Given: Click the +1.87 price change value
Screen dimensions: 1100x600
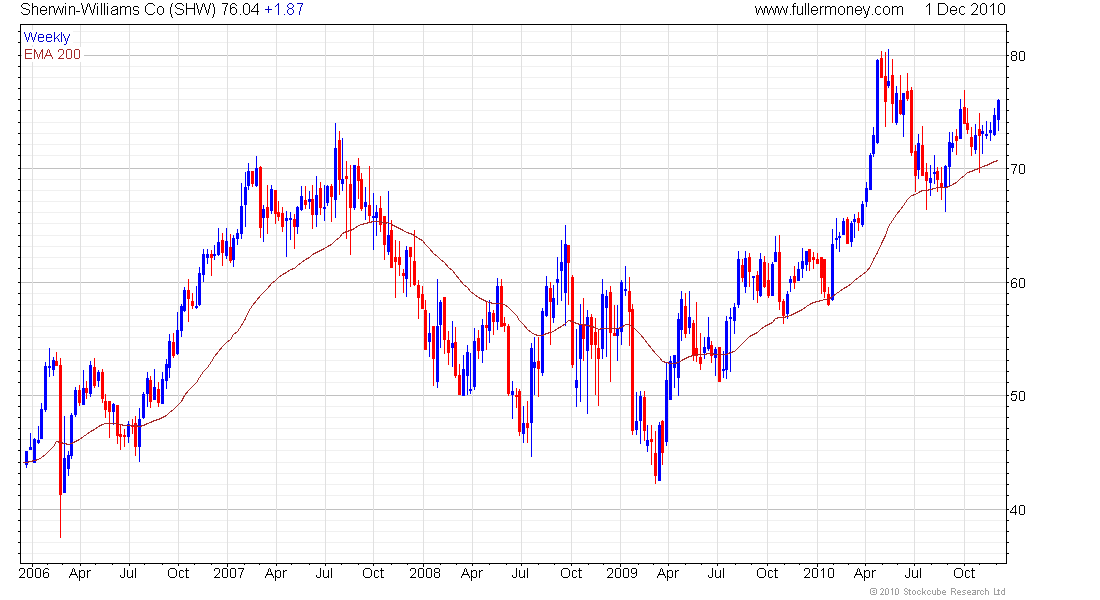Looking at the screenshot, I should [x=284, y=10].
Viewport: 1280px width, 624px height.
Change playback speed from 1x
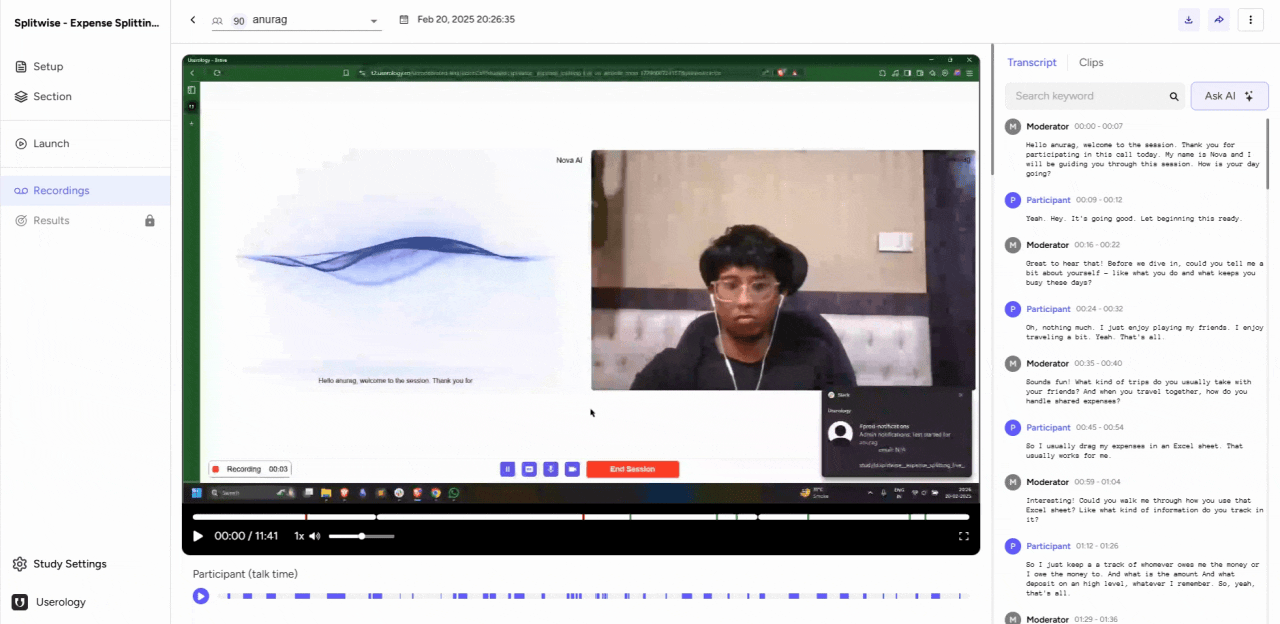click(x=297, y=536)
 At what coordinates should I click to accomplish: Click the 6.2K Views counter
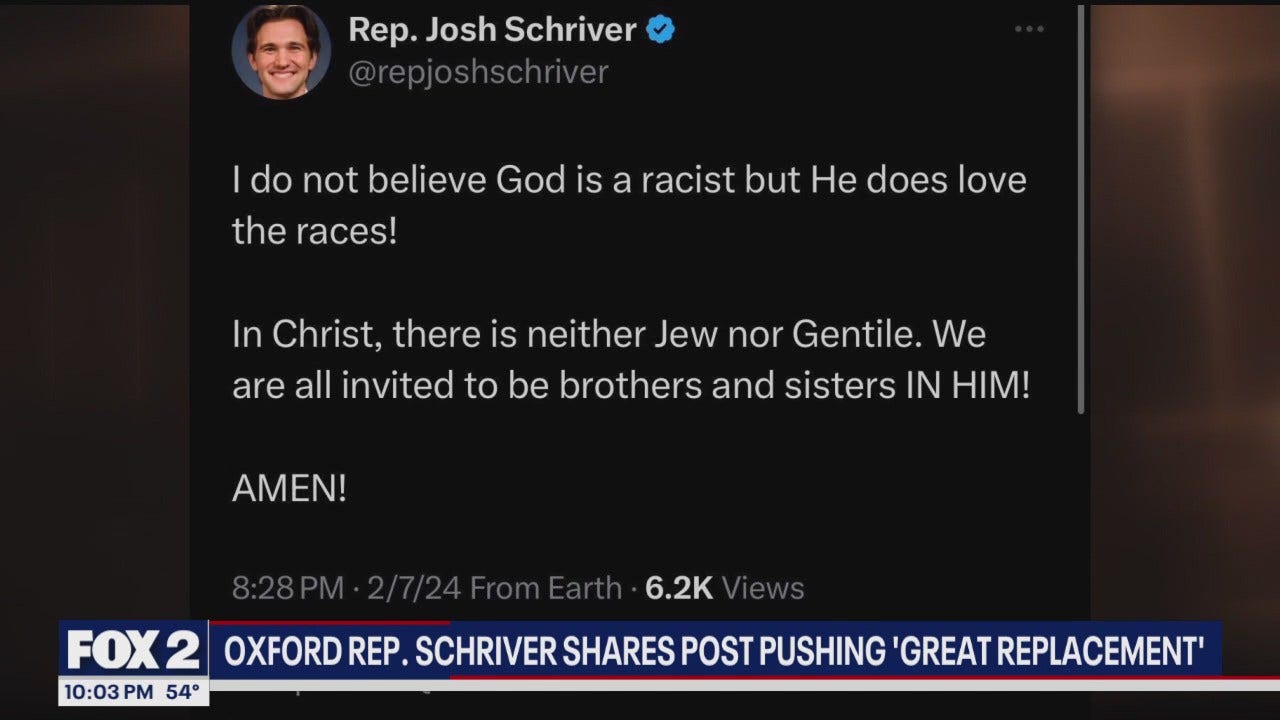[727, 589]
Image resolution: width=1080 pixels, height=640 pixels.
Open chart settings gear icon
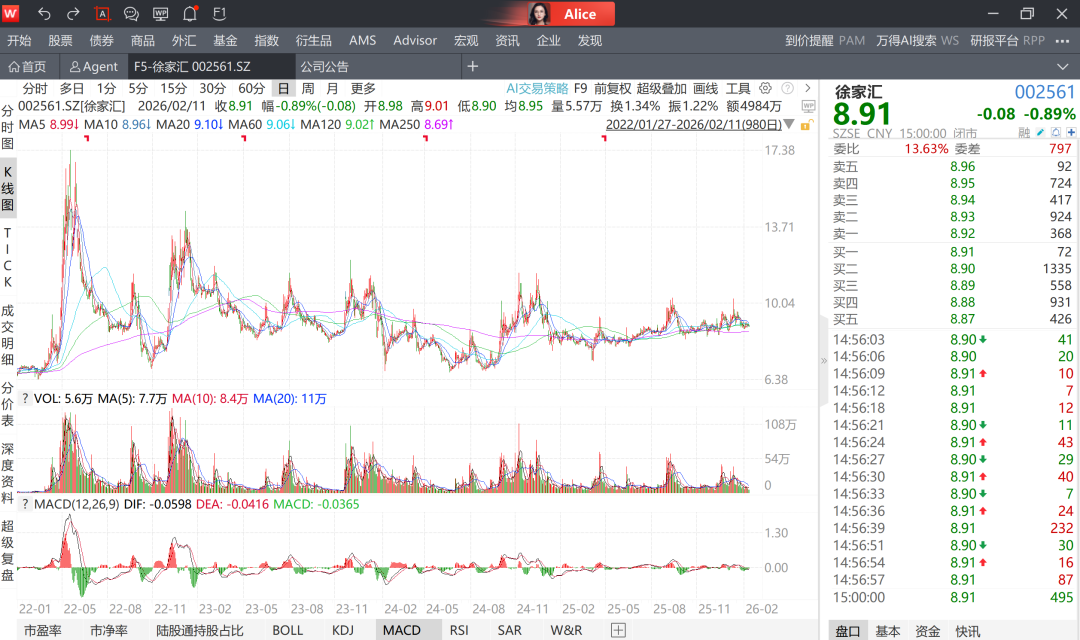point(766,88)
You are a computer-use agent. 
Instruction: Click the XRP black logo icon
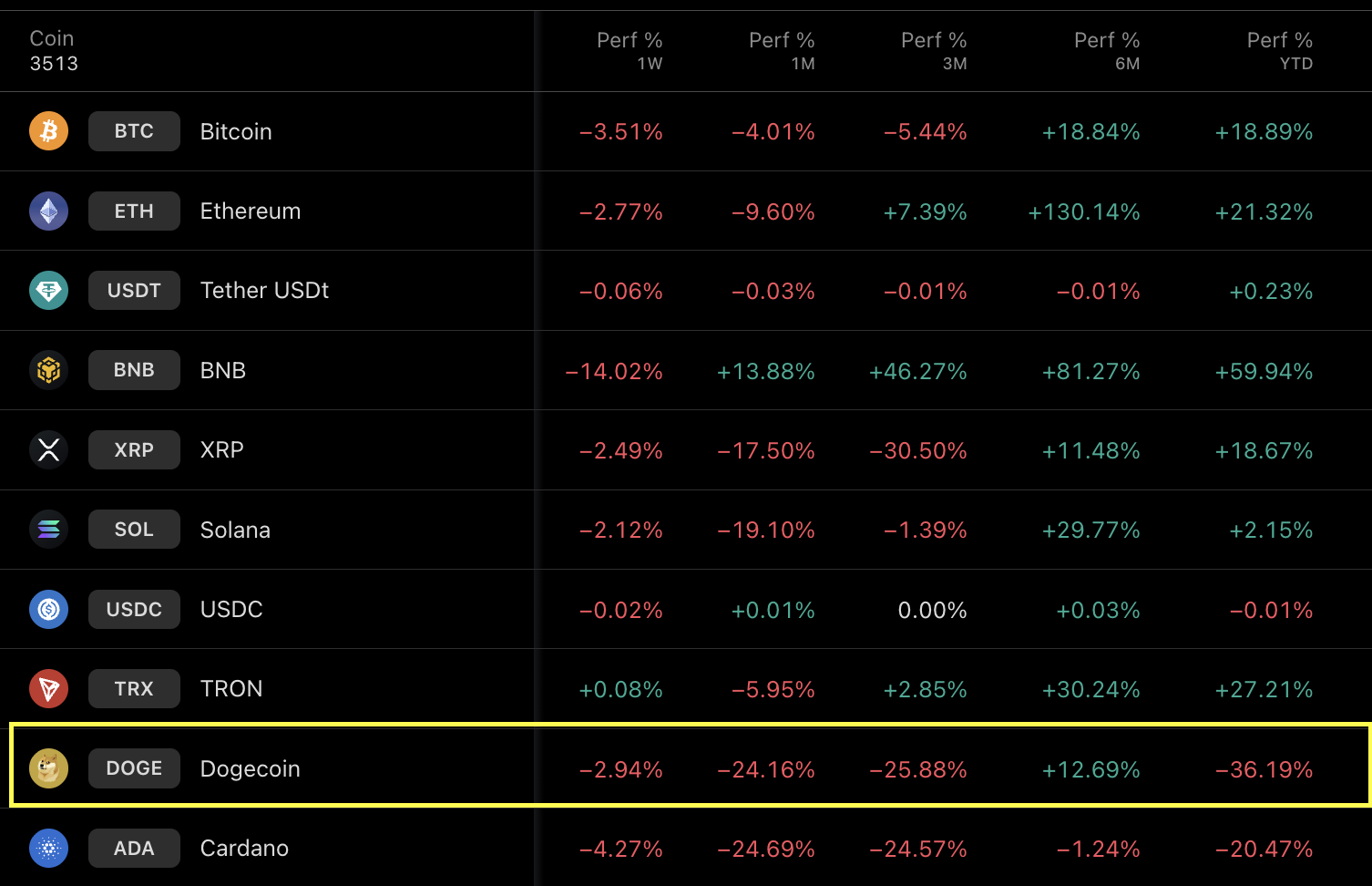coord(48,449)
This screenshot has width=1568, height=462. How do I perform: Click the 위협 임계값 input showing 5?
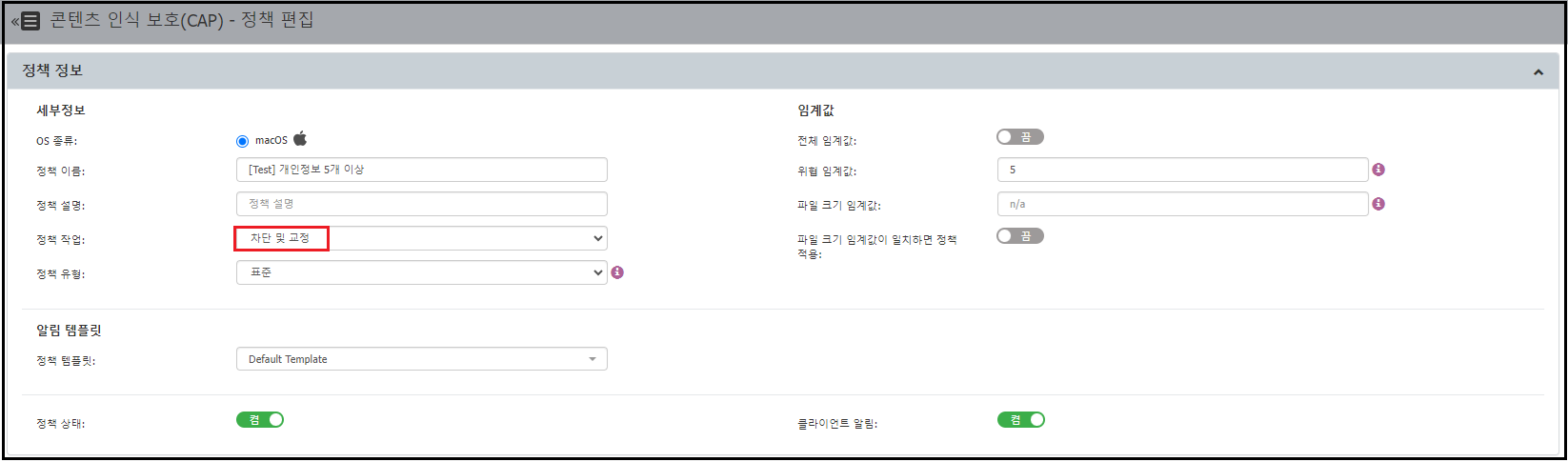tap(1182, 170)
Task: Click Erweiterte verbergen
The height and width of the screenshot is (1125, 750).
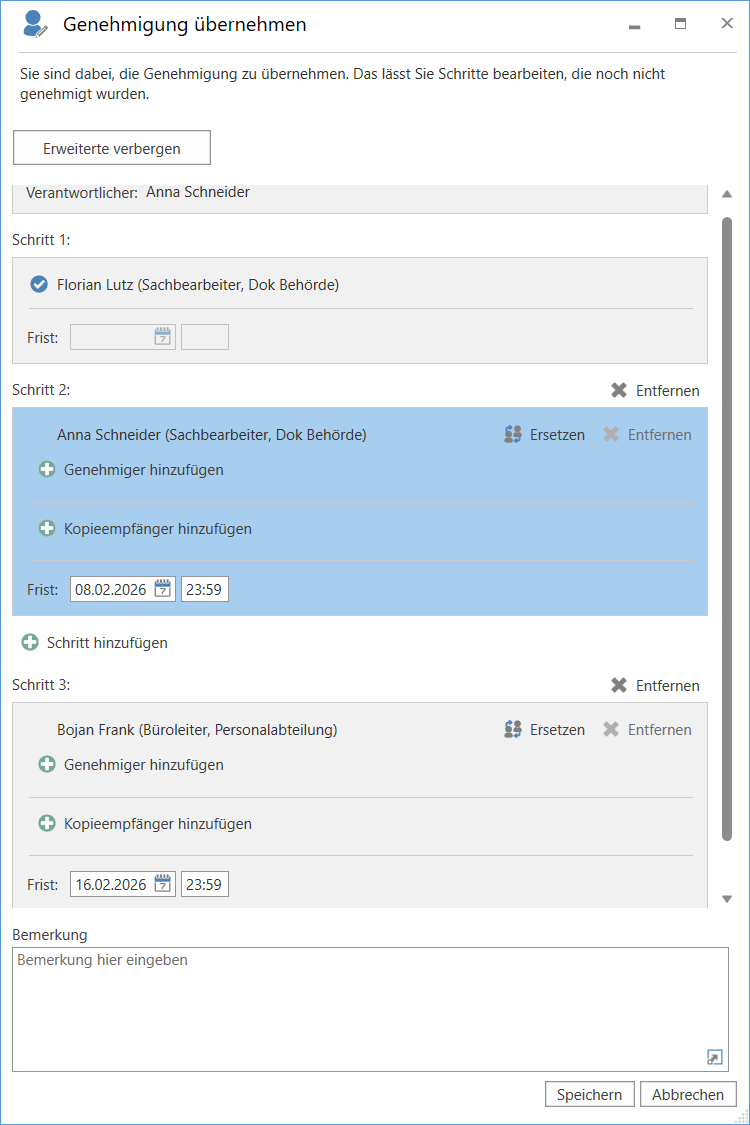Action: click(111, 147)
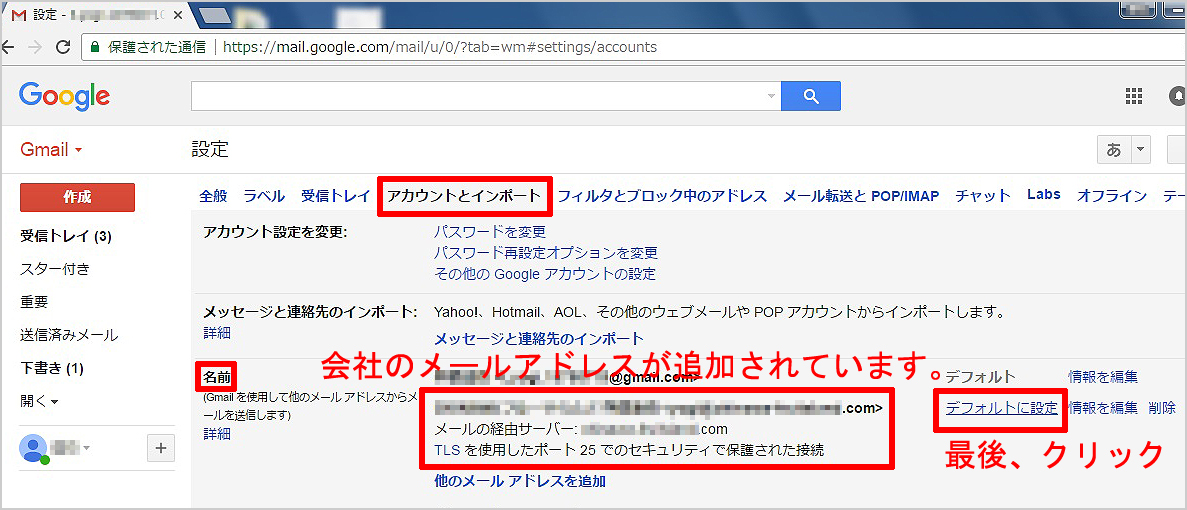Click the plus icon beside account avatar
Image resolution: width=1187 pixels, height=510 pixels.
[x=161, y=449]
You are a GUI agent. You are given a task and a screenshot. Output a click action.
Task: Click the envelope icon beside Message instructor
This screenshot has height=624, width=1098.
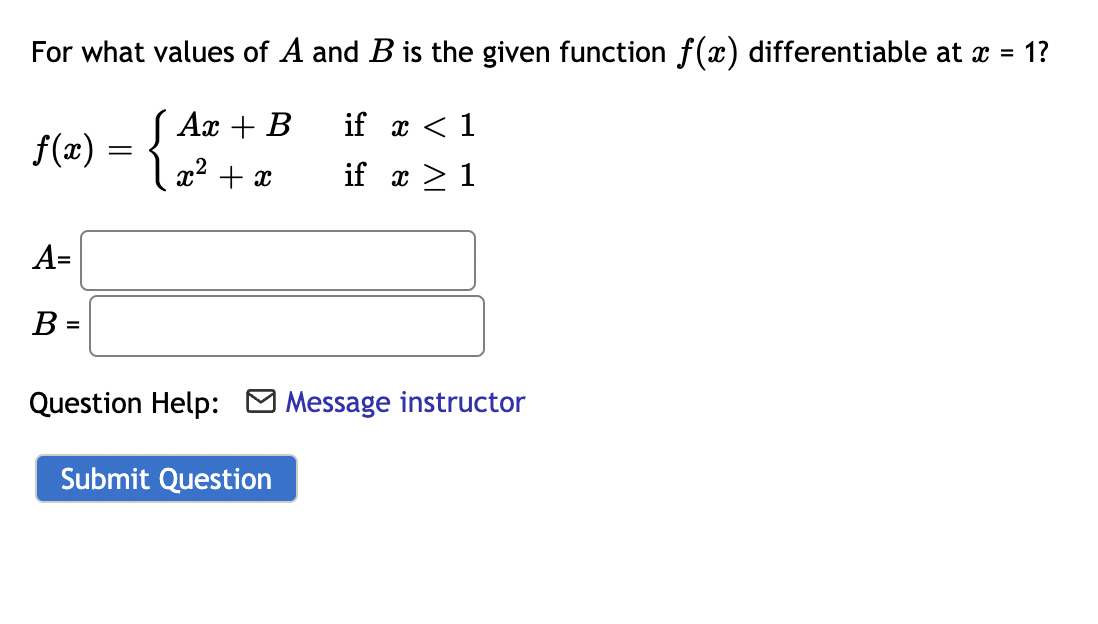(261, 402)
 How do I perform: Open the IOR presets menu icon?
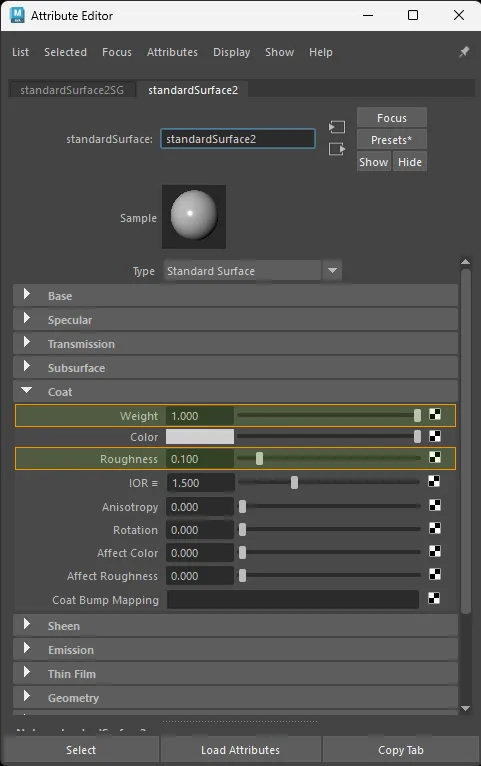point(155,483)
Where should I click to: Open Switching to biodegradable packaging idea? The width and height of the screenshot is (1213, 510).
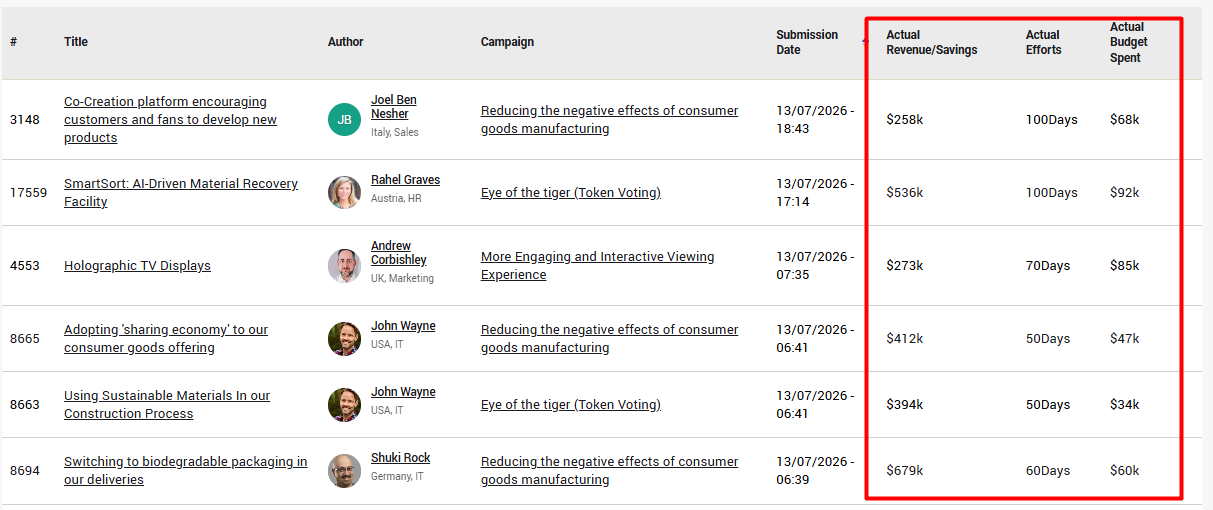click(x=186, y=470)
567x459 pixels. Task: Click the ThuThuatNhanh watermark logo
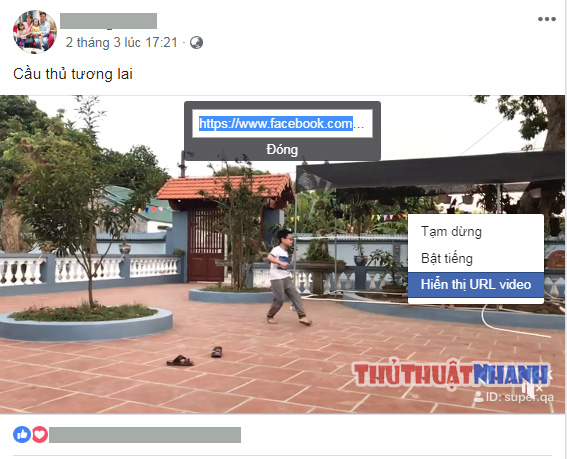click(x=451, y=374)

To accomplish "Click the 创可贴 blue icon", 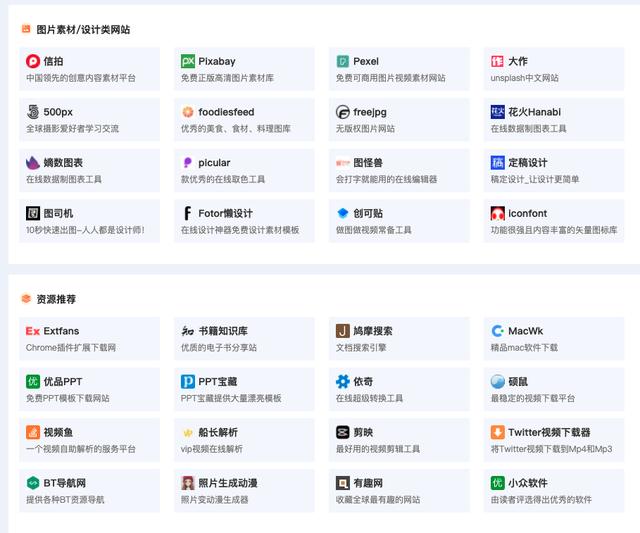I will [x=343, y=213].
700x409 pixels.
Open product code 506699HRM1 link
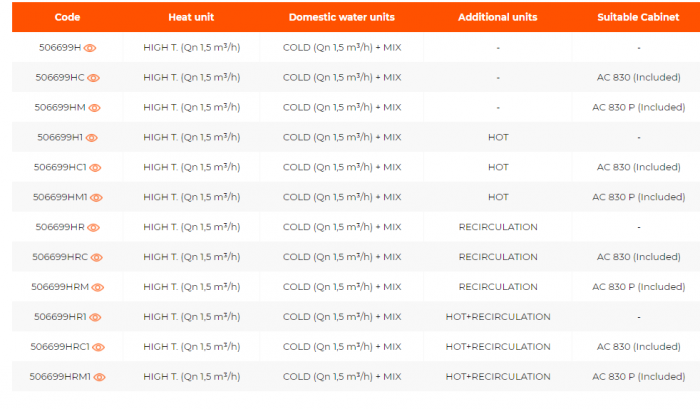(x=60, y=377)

▶ Work required: For the string "agent", go line by line through the material and copy every line that has it.

▶ Solution to the problem:
You are a computer-use agent. 
You are a GUI agent. You are given a task and a screenshot. Output a click action.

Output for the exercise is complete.